Maggie handed me a soft white napkin to dab my face with, which I took gratefully.

“Then there’s no real harm done. It doesn’t sound like it was habitable. You did the right thing to come here,” said Maggie. She stood and took the cloche off the breakfast plate, before setting the tray up on my lap.

It was a simple but delicious breakfast of two steaming crumpets, with two silver pots; one filled with butter, and one filled with jam. There was another napkin, and an expensive-looking silver knife and spoon, and another small bowl filled with chopped seasonal fruits and winter berries. The berries glistened in shades of crimson, with a light dusting of icing sugar on top.

“Why are you doing this for me?” I asked, helplessly.

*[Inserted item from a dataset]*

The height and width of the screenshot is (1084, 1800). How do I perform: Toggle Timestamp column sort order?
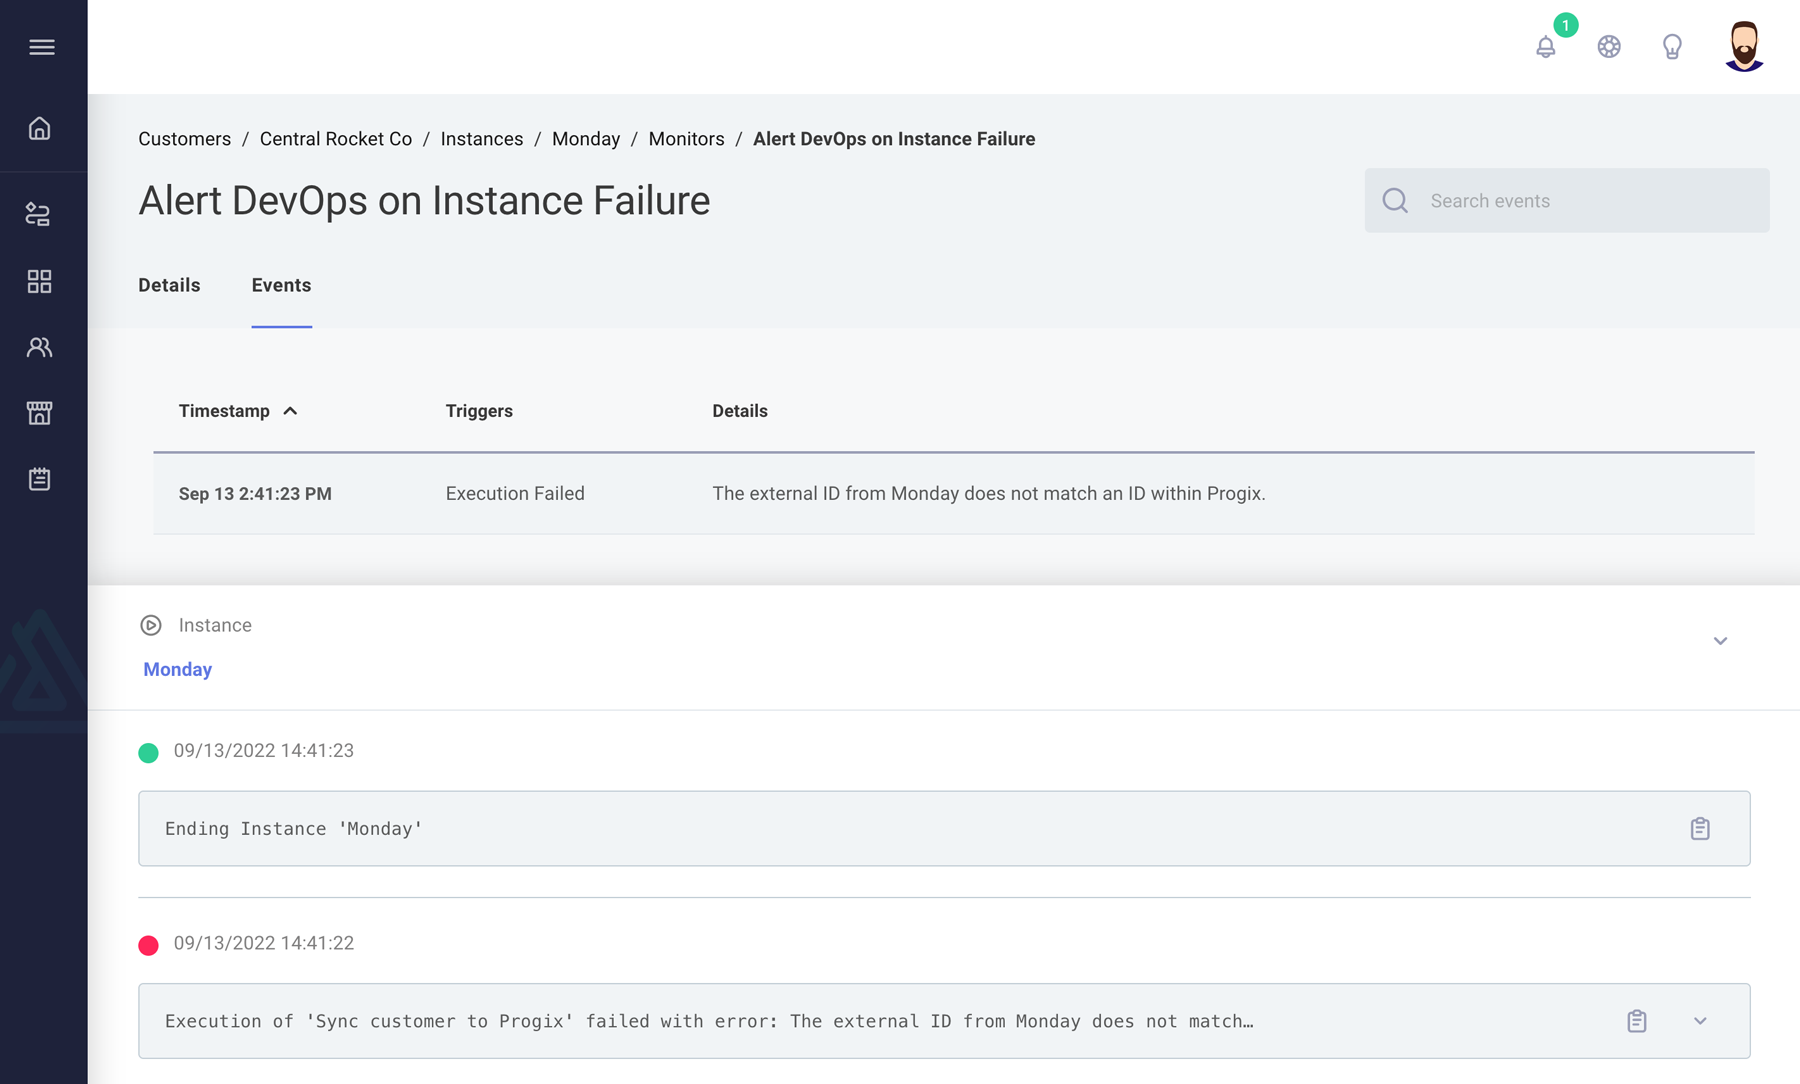point(239,410)
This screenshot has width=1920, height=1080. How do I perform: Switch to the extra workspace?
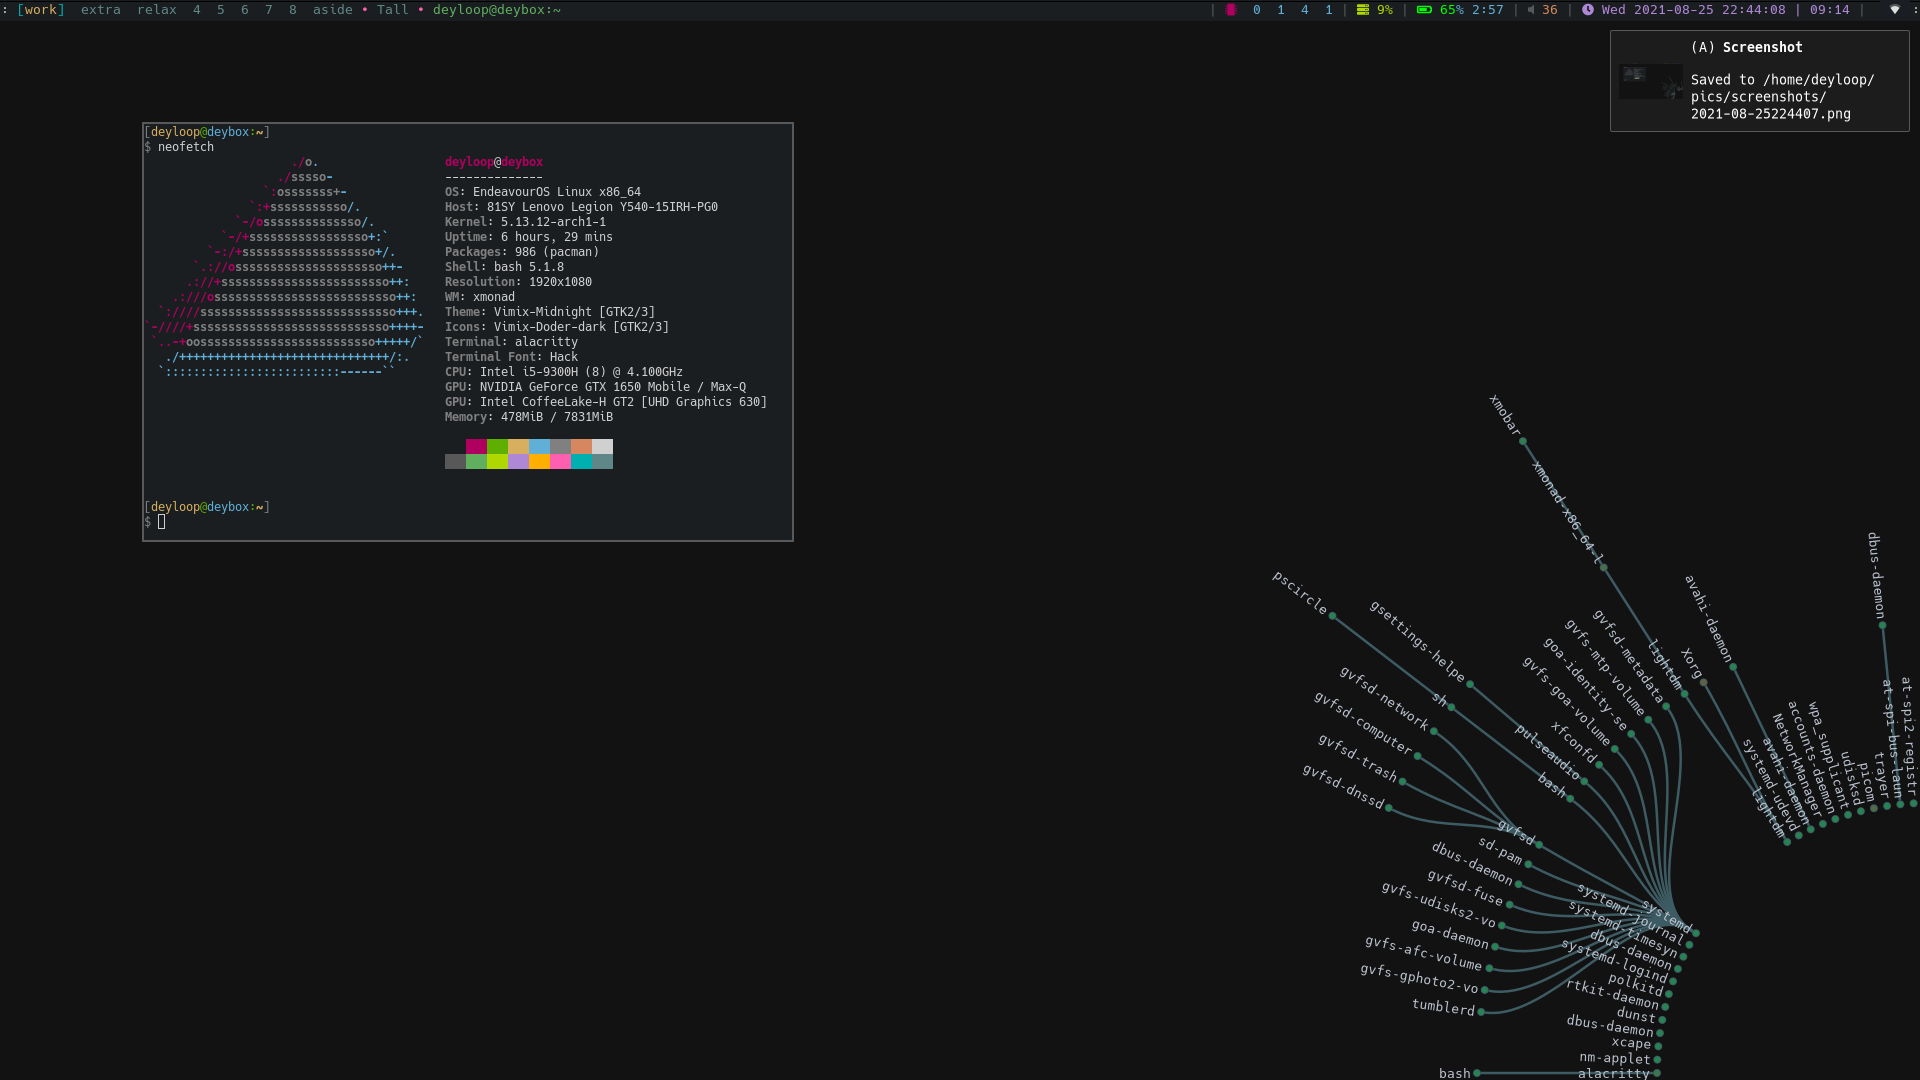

Maggie poured my tea and made it milky, offering up the sugar pot, too. I nodded and she scooped in one spoonful, then two, and I nodded to indicate that was enough. She even stirred it for me.

“I like spoiling people,” she said. “Ask young master Nicholas – though he isn’t quite so young any more, I suppose. He’s still a baby to me. Anyway, it’s him you should be asking. This is his kindness, really.”

“Oh, I know,” I said, taking a tentative sip of my sweet, hot tea. It was liquid gold on my tongue, soothing me from the inside out with its nourishing warmth. I was beginning to feel right at home.